A decisão recorrida indeferiu o pedido de tutela provisória de urgência que tinha como objetivo a suspensão dos efeitos do acórdão proferido pela Quarta Câmara Especializada Cível, que não conheceu o recurso de apelação proposto pelo ora agravante, tendo por fundamento irregularidade na representação processual, notadamente razões recursais assinadas por advogado não habilitado nos autos.
Em suas razões recursais, alegou o agravante, em síntese, que: ao ser intimado para sanar o vício de irregularidade processual, em virtude do causídico que assinou a apelação não ter habilitação nos autos, imediatamente cumpriu a determinação judicial, juntando aos autos uma nova procuração com novos advogados, não constando o nome daquele que assinara o recurso, tendo em vista que no decorrer da interposição da petição e o juízo de admissibilidade, uma nova gestão assumiu o poder executivo da municipalidade, alterando-se assim o seu corpo jurídico; ao fazer a juntada de uma nova procuração atingiu a finalidade de determinação judicial, tendo sanado o vício de irregularidade processual; o seu direito à ampla defesa foi violado, por excesso de formalismo, o que pode trazer sérias consequências ao erário da municipalidade, tendo em vista que o processo já está em fase de execução, em um montante que gira em torno de R$ 1.000.000,00 (um milhão de reais). Diante do que expôs, requereu a anulação ou reforma da decisão recorrida, concedendo-se pedido de tutela de urgência, para suspender a decisão que não conheceu a apelação, bem como todas as fases posteriores ao seu transito em julgado, sob o risco de se tornar ineficaz a pretensão ora deduzida em juízo (visto que o referido processo já está em fase de execução), até o julgamento em segunda instância.

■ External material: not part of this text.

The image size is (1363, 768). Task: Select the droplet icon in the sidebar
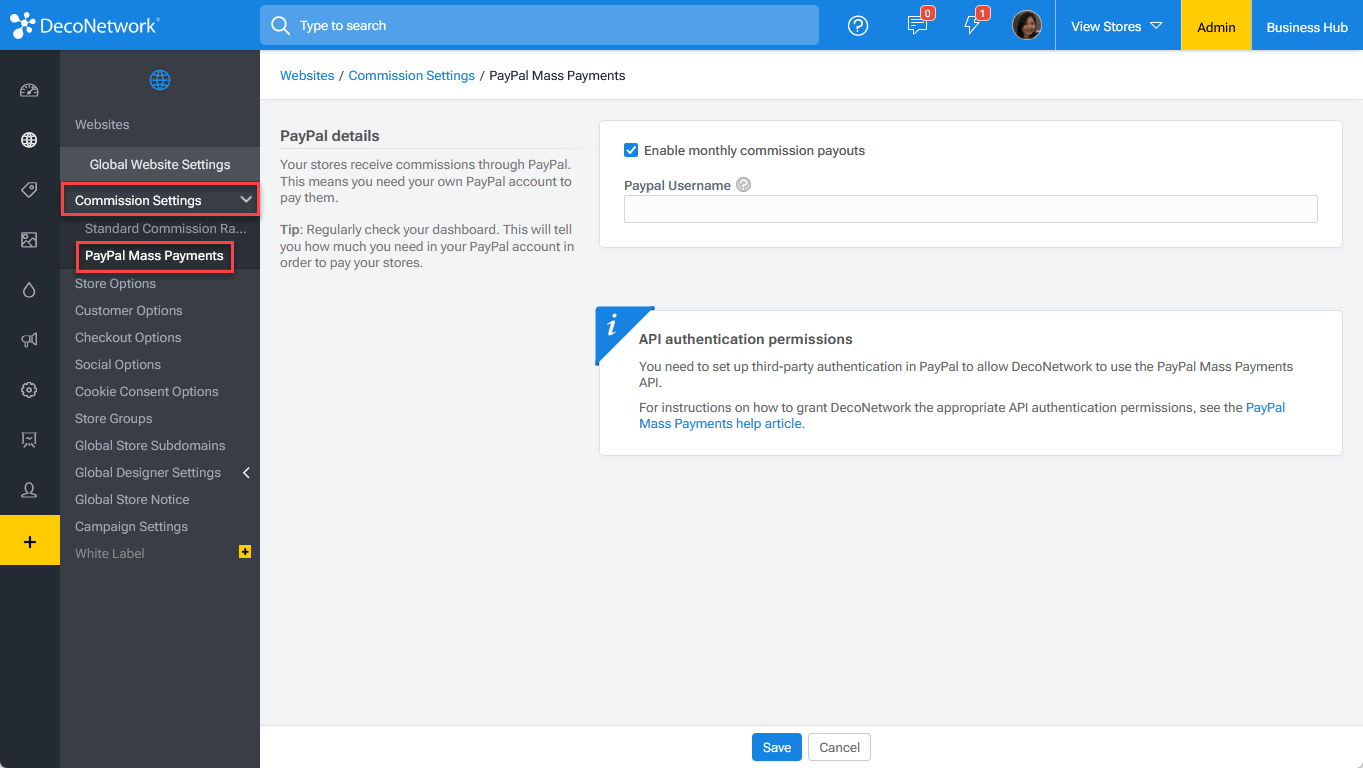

Em suas contrarrazões, alegou o agravado, em síntese, que: em razão de ofensa ao princípio da dialeticidade, o agravo interno não deve ser conhecido; as razões recursais do agravo interno resumem-se a repetir integralmente os argumentos narrados na peça inicial da ação rescisória, não atacando, especificamente, nenhum dos fundamentos da decisão recorrida; todos os pontos levantados na apelação não conhecida foram analisados e indeferidos em sede de reexame necessário; a temerária ação rescisória intentada pelo agravante é desprovida de mínima base legal para sua existência, configurando-se em mera aventura jurídica com o único objetivo de procrastinar o trâmite processual da ação originária e furtar-se ao pagamento de salários e gratificações natalinas dos servidores públicos municipais, que desde 2008 não foram pagas. Diante do que expôs, requereu o desprovimento do recurso, para que seja mantida a decisão agravada, e, nos termos do §4º do art. 1.021 do CPC, seja condenado o agravante ao pagamento de multa no percentual de 5% sobre o valor atualizado da causa e/ou multa por litigância de má-fé pela interposição de recurso meramente protelatório, nos termos do inc. VII do Art. 80 do CPC.
É o relato do necessário.
Inclua-se o feito em pauta para julgamento virtual.
Teresina (PI), data registrada no sistema.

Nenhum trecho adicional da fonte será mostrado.